From to be or not to be, it's obese or not obese. Rumors say he's blown up to Brandoish proportions, so who knows what Leonardo DiCaprio will look like in a Speedo in Danny Boyle's The Beach (February 11). A Generation X retake of Lord of the Flies, this one has a bunch of neo-hippies seeking paradise on the isolated Thai strand of the title and finding instead the heart of darkness. Based on a glib novel by Alex Garland, it also stars Virginie Ledoyen and Tilda Swinton and features perhaps a return to Trainspotting form by Boyle.
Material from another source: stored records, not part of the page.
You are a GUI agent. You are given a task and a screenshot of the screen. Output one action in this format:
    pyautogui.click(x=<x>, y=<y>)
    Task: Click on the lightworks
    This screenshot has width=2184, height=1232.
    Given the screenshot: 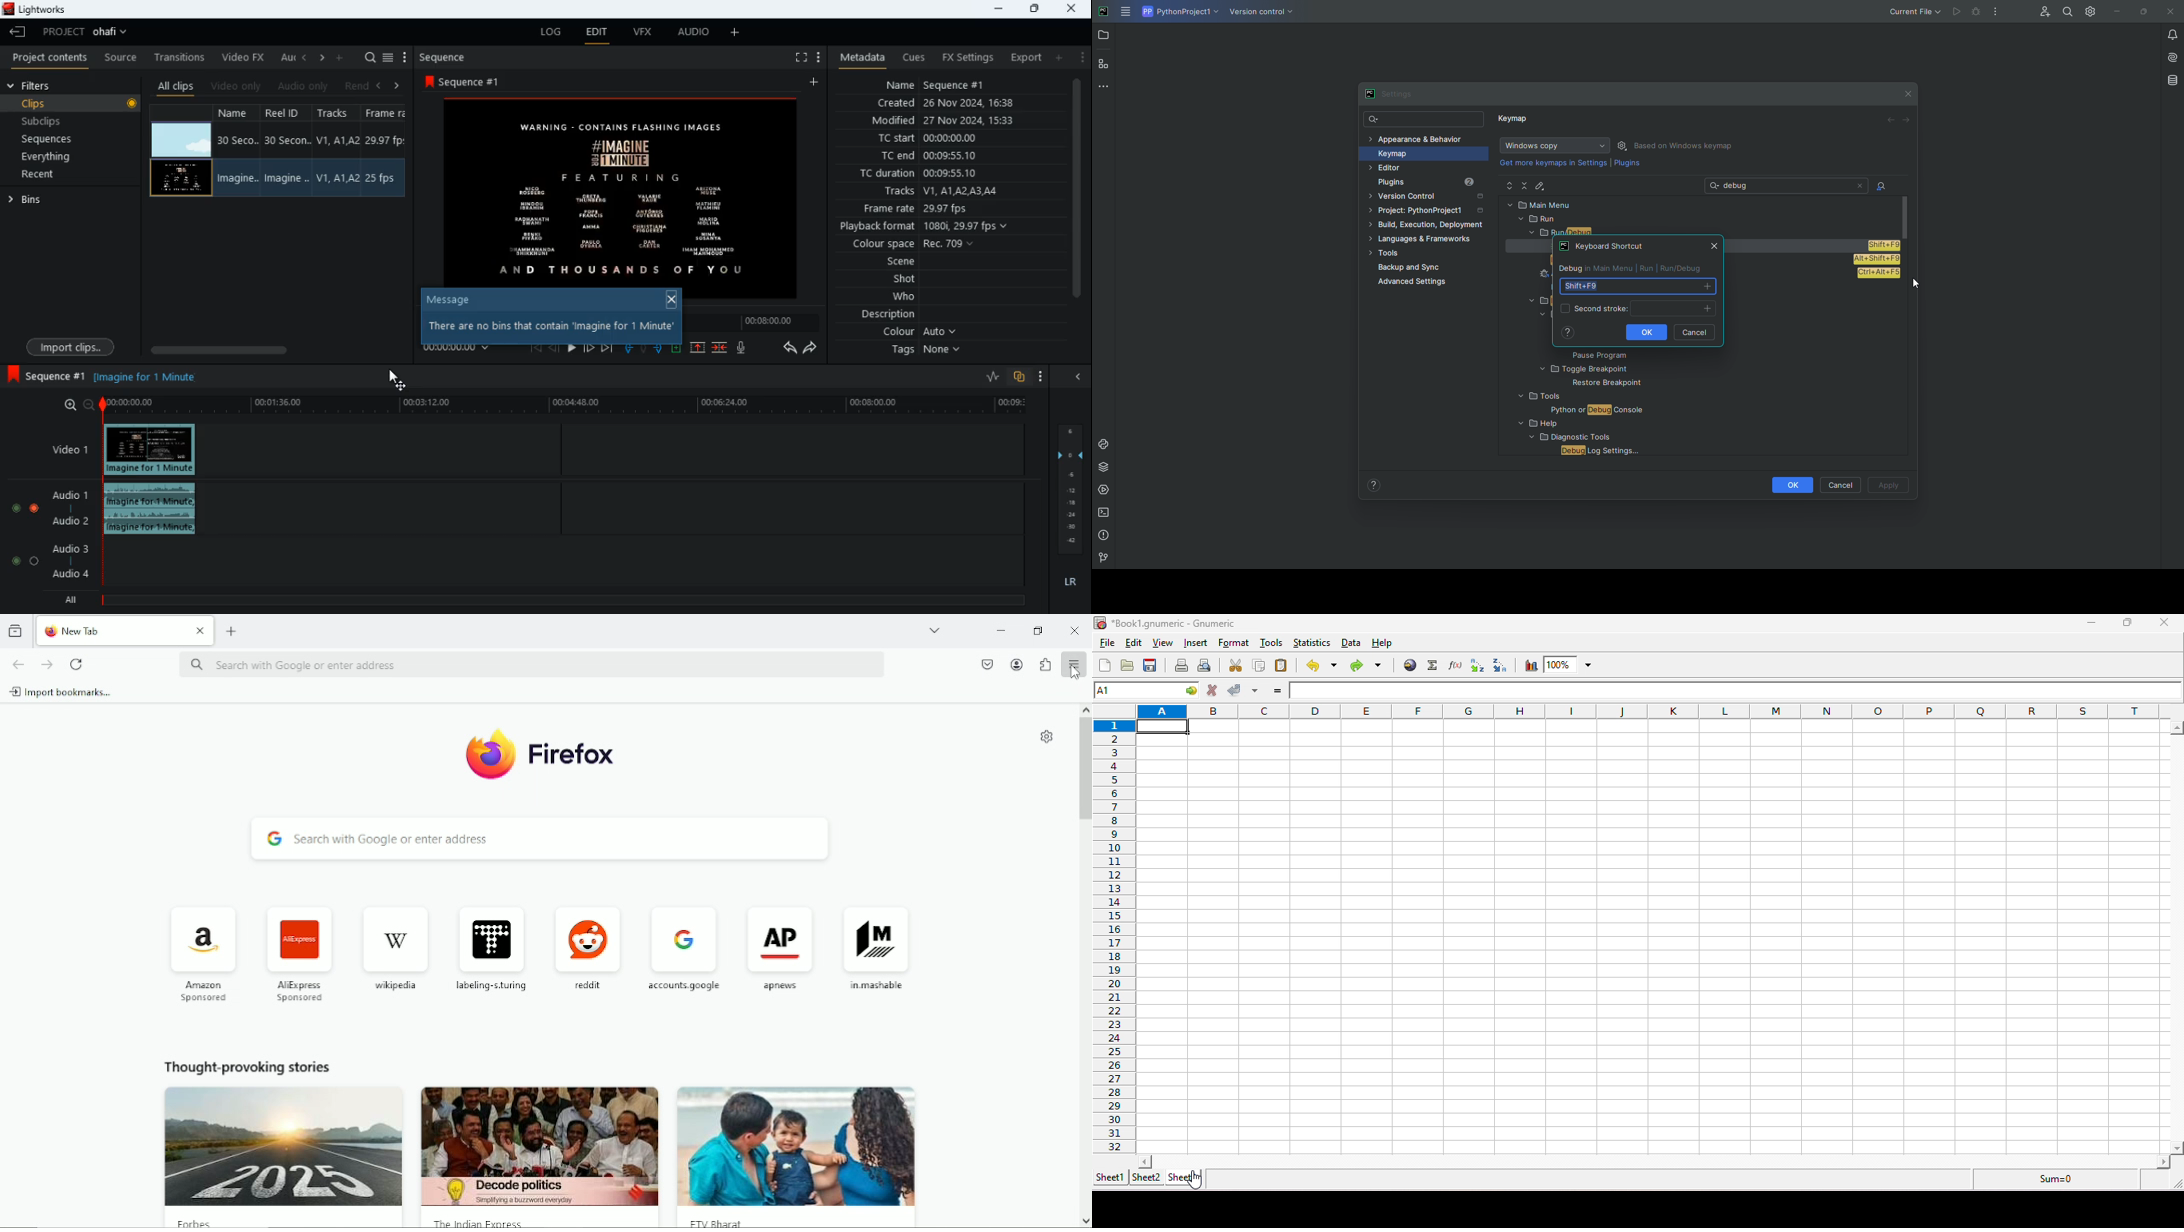 What is the action you would take?
    pyautogui.click(x=37, y=9)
For his part, Curtis Hanson could do worse than return to the chops of L.A. Confidential with Wonder Boys (February 25), his adaptation of the novel by hip young writer Michael Chabon. Michael Douglas stars as a funky professor who's trying to finish a novel but is thwarted by lovesmitten student Katie Holmes, lover Frances McDormand, rival writer Tobey Maguire, editor Robert Downey Jr., and a missing dress said to have been given to Marilyn Monroe by Joe DiMaggio.

March

As for indie auteur Steven Soderbergh, somehow I don't think he'll be returning to the edgy cinema of his last outing, The Limey, with Erin Brockovich (March 17), a fact-based drama about a single mom who takes on a corporate local polluter. Why not? Two words: Julia Roberts.

Neither do this month's two Shakespearean adaptations seem likely to stick close to the original. Tim Blake Nelson's O (March 10) sets Othello up on a basketball court, with Mekhi Phifer in the title role and Josh Hartnett, Julia Styles, and Rain Phoenix playing pick-up. Taking Elizabethan tragedy even farther is former cinematographer Andrzej Bartkowiak's Romeo Must Die (March 24), which stars Jet Li and Aaliyah and is described as having "a strong urban appeal."

Beyond

Having safely returned from his morphing into Andy Kaufman in Man on the Moon, Jim Carrey is back in the hands of Peter and Bobby Farrelly in Me, Myself and Irene (May 26), where he plays a Rhode Island state trooper with multiple-personality disorder who is his own rival for the love of Renee Zellweger. Meanwhile, Tom Cruise has been keeping his eyes wide open on action maestro John Woo as they try for a coherent storyline in Mission: Impossible 2 (May 26). Whatever it is involves Anthony Hopkins, Ving Rhames, Thandie Newton, Brendan Gleeson, and biological warfare, and it has to make more sense than Mr. Accident (spring) from Australia's answer to Carrot Top, Yahoo Serious.